No pudo dudar un segundo más, si lo hacía, no se atrevería a hacerlo.

Ni siquiera la imagen de ese idiota de Jesse St. James y la envidia que sentía, la detuvieron en ese hábito maldito que no podía alejar de su cuerpo más sensitivo que nunca.

Apretando los labios llevó su mano temblorosa y sudada dentro de la tela que cubría el escaso pelambre de su pubis.

Gimió suavemente; gimió culposamente.

Sabía que iba a pasar; siempre sucedía desde hacía semanas. Quinn lo esperaba, pero esa certeza solo traía más sentimientos contradictorios.

Esas sensaciones que buscaba tan desesperadamente en las últimas semanas era parte del placer que le dejaba su rito más privado; tocarse imaginando, recorrerse, teniendo un solo y fantasmal objetivo delante de sus ojos.

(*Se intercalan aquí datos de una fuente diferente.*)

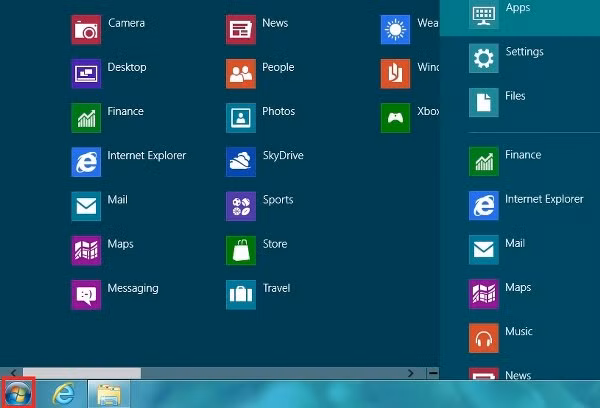Open the Weather app

tap(396, 30)
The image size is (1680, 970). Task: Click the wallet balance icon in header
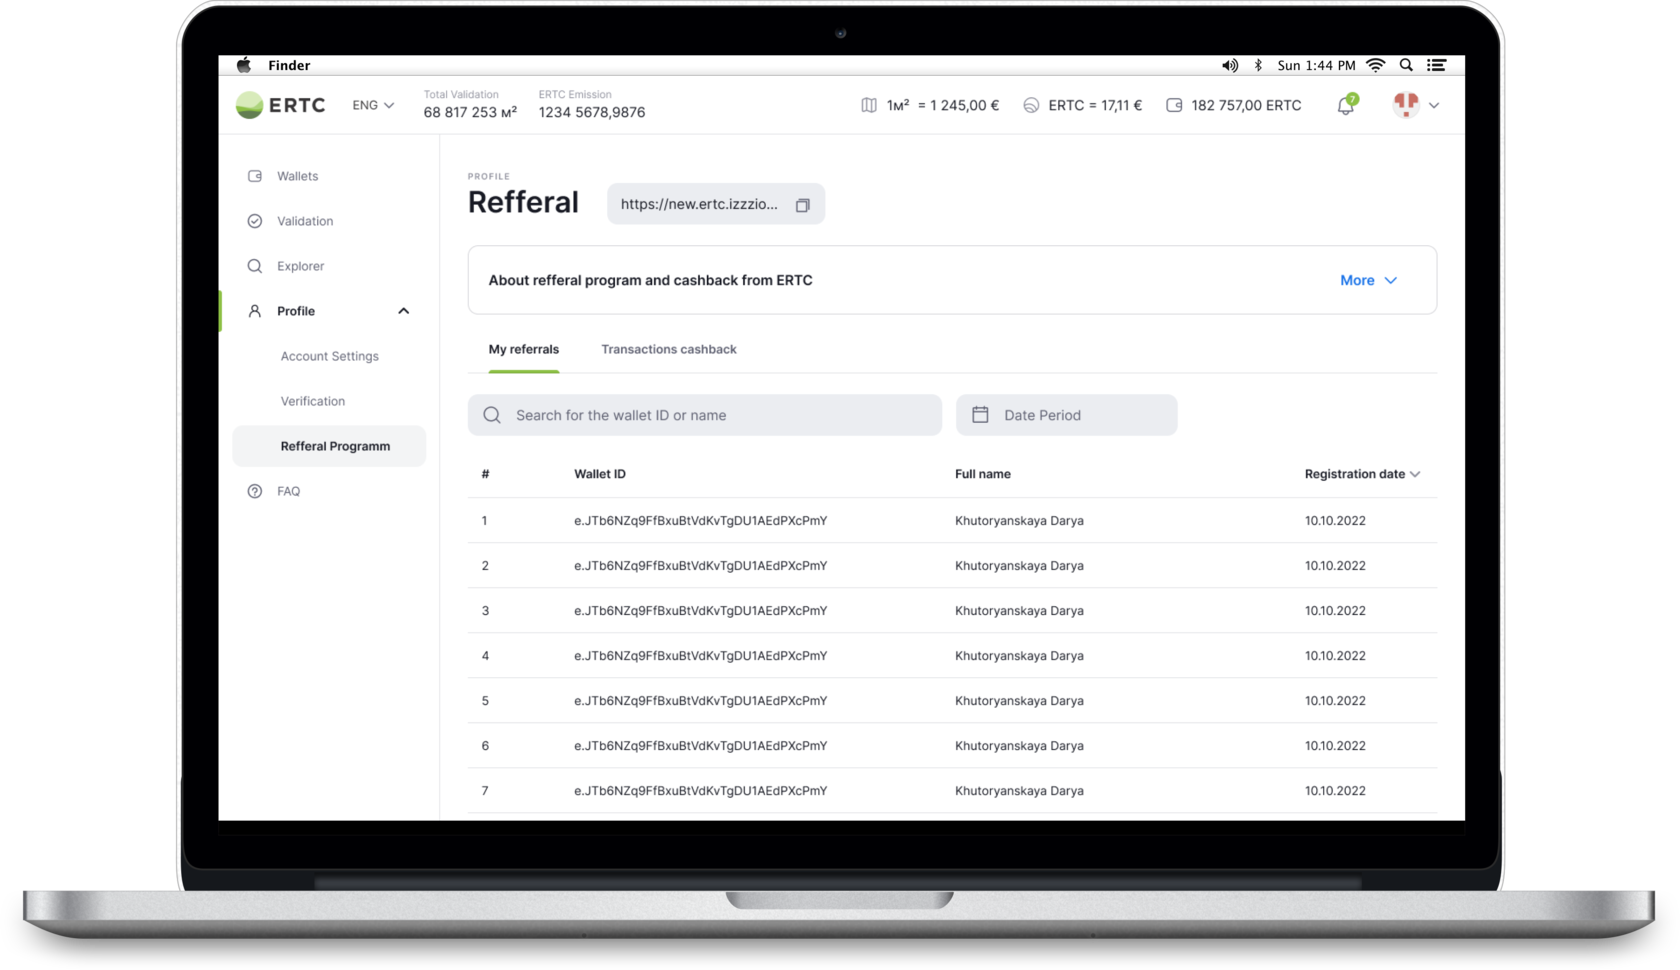(1174, 105)
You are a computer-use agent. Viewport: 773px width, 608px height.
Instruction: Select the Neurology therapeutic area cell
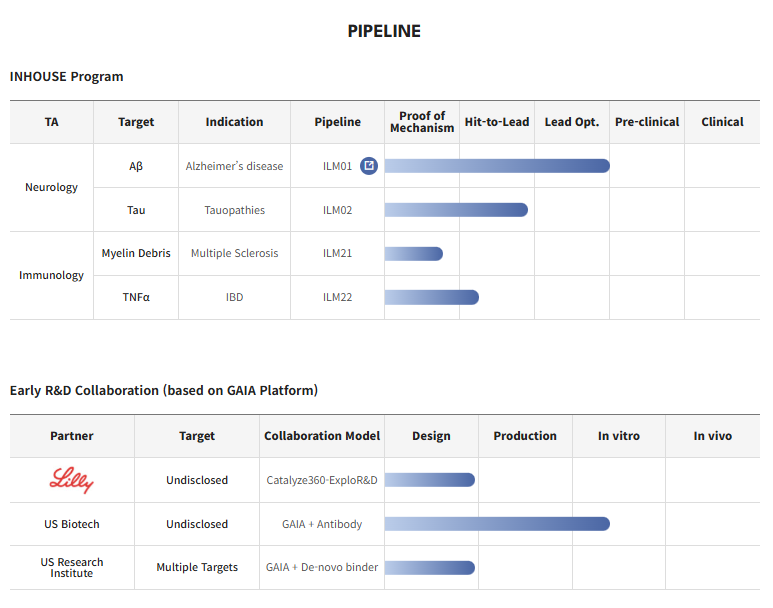coord(51,187)
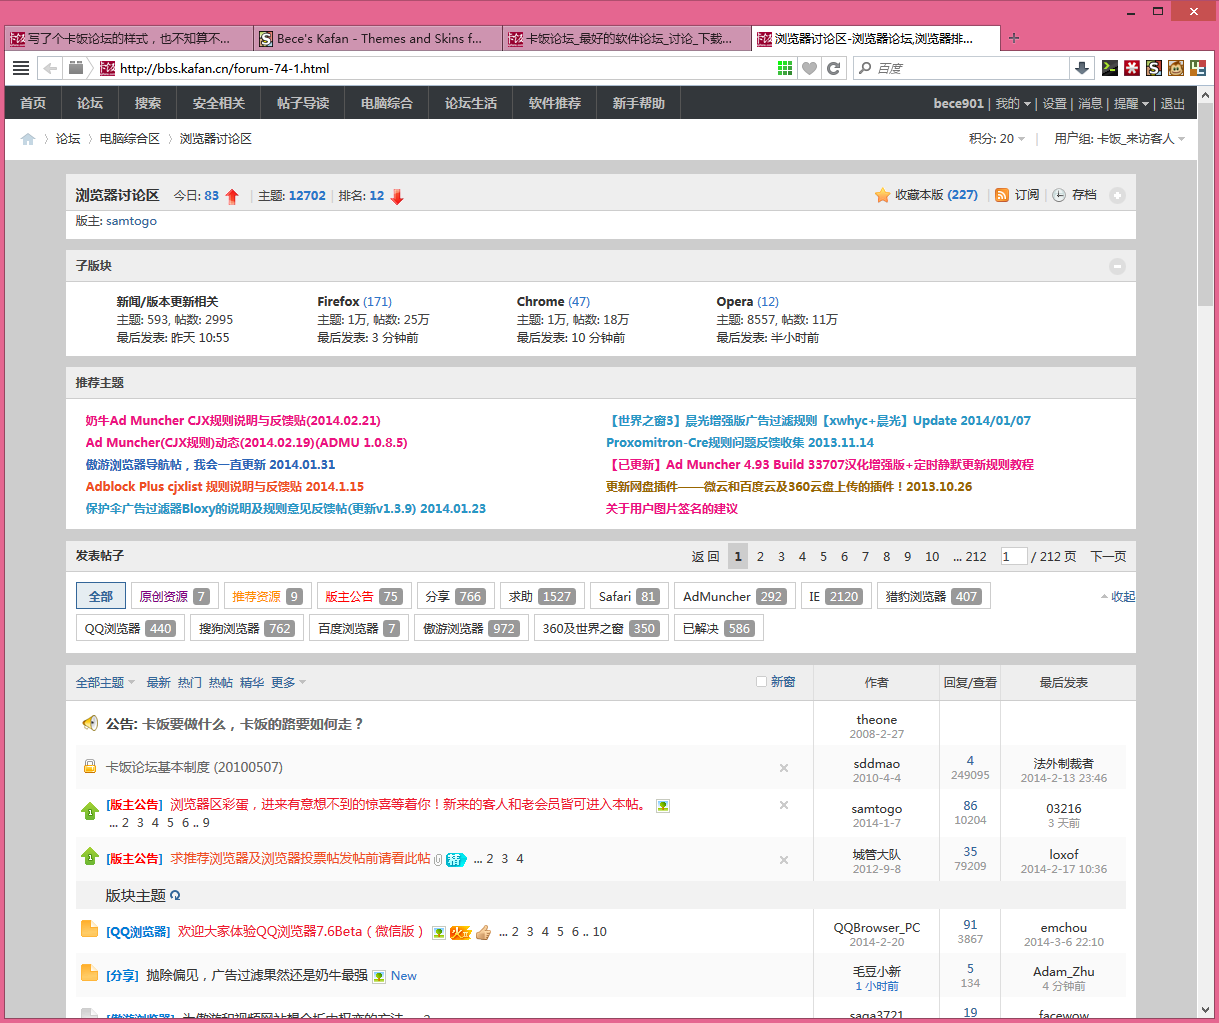Open the downloads arrow icon
Viewport: 1219px width, 1023px height.
[x=1081, y=68]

Quería embeberse de su propia y desleal excitación, olvidándose de que era la inasible e hipócrita Quinn Fabray, para ser solo una adolescente que suspiraba en esos momentos de salvaje toqueteo poco experto, un solo nombre, un nombre prohibido para su temperamento egoísta.

—Si hoy fue tu nariz… mañana puedo dibujar… tus piernas… —susurró al aire entre jadeos, cerrando los ojos, siguiendo profundamente la línea de su sexo ya mojado.

Apretó los dientes al sentir su carne expuesta y deseosa, dibujando en su mente esas piernas entrelazadas a las suyas; esas piernas interminables que había aprendido a mirar y que la dejaban con la boca abierta.

Con ansiedad, se llenó los dedos de sus otros labios, buscando el clítoris para estimularlo con fingida parsimonia.

En su mente ya no cabía otra cosa que los labios de Rachel y gimió más fuerte, elevando las caderas.

Su muñeca guiaba el movimiento que necesitaba para paladear una piel que no existía, que era prohibida ante todas sus reglas, y que por ello solo ansiaba más.

Desear a Rachel Berry no era lo correcto; no era lo que hubiese imaginado en ningún momento de su delirante fantasía de princesa.

Porque era una princesa que jadeaba por otra princesa judía, con una voz que la llevaba a un mundo más cálido y colorido.

Sí… no necesitó más…

Tuvo que mover sus dedos algunos pocos segundos sobre su carne hinchada, para que la primera sacudida golpeara el sexo de Quinn Fabray, abriera su pecho en un gemido profundo y se relamiera sola finalmente, dentro de su culposo placer masturbatorio.